(DATASET):
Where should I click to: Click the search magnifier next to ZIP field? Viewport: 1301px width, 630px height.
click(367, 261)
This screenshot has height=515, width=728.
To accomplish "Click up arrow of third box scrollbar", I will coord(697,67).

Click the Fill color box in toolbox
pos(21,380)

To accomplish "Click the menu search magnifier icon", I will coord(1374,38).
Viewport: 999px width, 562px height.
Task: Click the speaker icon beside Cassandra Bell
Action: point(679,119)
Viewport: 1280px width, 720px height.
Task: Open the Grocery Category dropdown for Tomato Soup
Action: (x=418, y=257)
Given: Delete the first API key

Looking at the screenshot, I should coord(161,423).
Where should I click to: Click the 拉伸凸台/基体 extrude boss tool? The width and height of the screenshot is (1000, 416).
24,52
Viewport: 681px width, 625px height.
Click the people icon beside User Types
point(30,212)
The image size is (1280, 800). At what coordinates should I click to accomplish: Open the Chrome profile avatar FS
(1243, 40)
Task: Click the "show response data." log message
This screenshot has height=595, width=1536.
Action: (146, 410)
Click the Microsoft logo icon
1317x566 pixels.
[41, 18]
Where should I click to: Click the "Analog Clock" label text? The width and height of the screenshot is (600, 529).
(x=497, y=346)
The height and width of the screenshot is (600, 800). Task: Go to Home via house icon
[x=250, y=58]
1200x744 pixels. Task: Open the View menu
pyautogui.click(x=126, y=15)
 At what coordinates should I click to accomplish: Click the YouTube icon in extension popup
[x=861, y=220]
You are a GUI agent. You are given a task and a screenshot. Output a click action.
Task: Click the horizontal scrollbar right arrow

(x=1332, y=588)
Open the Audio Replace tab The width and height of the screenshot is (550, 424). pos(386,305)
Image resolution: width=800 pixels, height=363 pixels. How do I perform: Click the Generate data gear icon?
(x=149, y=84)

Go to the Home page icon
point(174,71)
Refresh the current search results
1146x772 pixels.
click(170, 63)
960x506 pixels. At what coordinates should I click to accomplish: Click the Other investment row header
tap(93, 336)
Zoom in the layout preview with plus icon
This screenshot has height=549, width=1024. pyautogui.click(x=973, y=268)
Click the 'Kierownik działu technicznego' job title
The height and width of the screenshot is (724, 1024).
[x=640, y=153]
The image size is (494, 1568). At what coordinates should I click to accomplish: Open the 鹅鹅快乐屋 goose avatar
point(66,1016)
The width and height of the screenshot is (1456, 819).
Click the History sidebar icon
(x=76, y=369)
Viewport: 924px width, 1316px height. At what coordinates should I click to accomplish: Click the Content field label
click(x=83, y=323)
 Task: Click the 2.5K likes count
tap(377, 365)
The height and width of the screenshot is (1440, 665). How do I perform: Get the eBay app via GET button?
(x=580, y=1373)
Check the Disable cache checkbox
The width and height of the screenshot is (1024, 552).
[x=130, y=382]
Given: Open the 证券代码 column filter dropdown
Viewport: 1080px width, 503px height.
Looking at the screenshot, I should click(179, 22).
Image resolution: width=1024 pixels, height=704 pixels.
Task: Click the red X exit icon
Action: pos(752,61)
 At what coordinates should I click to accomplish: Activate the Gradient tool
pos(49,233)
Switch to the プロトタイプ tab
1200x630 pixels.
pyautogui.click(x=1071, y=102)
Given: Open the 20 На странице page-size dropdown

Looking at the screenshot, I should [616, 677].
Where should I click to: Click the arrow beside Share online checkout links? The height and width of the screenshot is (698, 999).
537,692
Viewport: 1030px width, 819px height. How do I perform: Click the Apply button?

(WHAT IS BEING ASKED):
Set down the entire material again, exactly as it stands.

(RESULT OF THIS EXERCISE):
Where should I click to: Click the search magnifier next to ZIP field? Viewport: 1301px width, 630px height.
click(367, 261)
This screenshot has height=515, width=728.
To accomplish "Click up arrow of third box scrollbar", I will coord(697,67).

Click the Fill color box in toolbox
pos(21,380)

To accomplish "Click the menu search magnifier icon", I will coord(1374,38).
Viewport: 999px width, 562px height.
Task: Click the speaker icon beside Cassandra Bell
Action: point(679,119)
Viewport: 1280px width, 720px height.
Task: Open the Grocery Category dropdown for Tomato Soup
Action: (x=418, y=257)
Given: Delete the first API key

Looking at the screenshot, I should coord(161,423).
Where should I click to: Click the 拉伸凸台/基体 extrude boss tool? The width and height of the screenshot is (1000, 416).
24,52
Viewport: 681px width, 625px height.
Click the people icon beside User Types
point(30,212)
The image size is (1280, 800). At what coordinates should I click to accomplish: Open the Chrome profile avatar FS
(1243, 40)
Task: Click the "show response data." log message
This screenshot has height=595, width=1536.
Action: (146, 410)
Click the Microsoft logo icon
1317x566 pixels.
[41, 18]
Where should I click to: Click the "Analog Clock" label text? The width and height of the screenshot is (600, 529).
(x=497, y=346)
The height and width of the screenshot is (600, 800). Task: Go to Home via house icon
[x=250, y=58]
1200x744 pixels. Task: Open the View menu
pyautogui.click(x=126, y=15)
 At what coordinates should I click to accomplish: Click the YouTube icon in extension popup
[x=861, y=220]
You are a GUI agent. You are given a task and a screenshot. Output a click action.
Task: Click the horizontal scrollbar right arrow

(x=1332, y=588)
Open the Audio Replace tab The width and height of the screenshot is (550, 424). pos(386,305)
Image resolution: width=800 pixels, height=363 pixels. How do I perform: Click the Generate data gear icon?
(x=149, y=84)

Go to the Home page icon
point(174,71)
Refresh the current search results
1146x772 pixels.
click(170, 63)
960x506 pixels. At what coordinates should I click to accomplish: Click the Other investment row header
tap(93, 336)
Zoom in the layout preview with plus icon
This screenshot has height=549, width=1024. pyautogui.click(x=973, y=268)
Click the 'Kierownik działu technicznego' job title
The height and width of the screenshot is (724, 1024).
[x=640, y=153]
The image size is (494, 1568). At what coordinates should I click to accomplish: Open the 鹅鹅快乐屋 goose avatar
point(66,1016)
The width and height of the screenshot is (1456, 819).
Click the History sidebar icon
(x=76, y=369)
Viewport: 924px width, 1316px height. At what coordinates should I click to accomplish: Click the Content field label
click(x=83, y=323)
 Task: Click the 2.5K likes count
tap(377, 365)
The height and width of the screenshot is (1440, 665). How do I perform: Get the eBay app via GET button?
(x=580, y=1373)
Check the Disable cache checkbox
The width and height of the screenshot is (1024, 552).
[x=130, y=382]
Given: Open the 证券代码 column filter dropdown
Viewport: 1080px width, 503px height.
Looking at the screenshot, I should click(179, 22).
Image resolution: width=1024 pixels, height=704 pixels.
Task: Click the red X exit icon
Action: pos(752,61)
 At what coordinates should I click to accomplish: Activate the Gradient tool
pos(49,233)
Switch to the プロトタイプ tab
1200x630 pixels.
pyautogui.click(x=1071, y=102)
Given: Open the 20 На странице page-size dropdown

Looking at the screenshot, I should [616, 677].
Where should I click to: Click the arrow beside Share online checkout links? The height and width of the screenshot is (698, 999).
537,692
Viewport: 1030px width, 819px height. How do I perform: Click the Apply button?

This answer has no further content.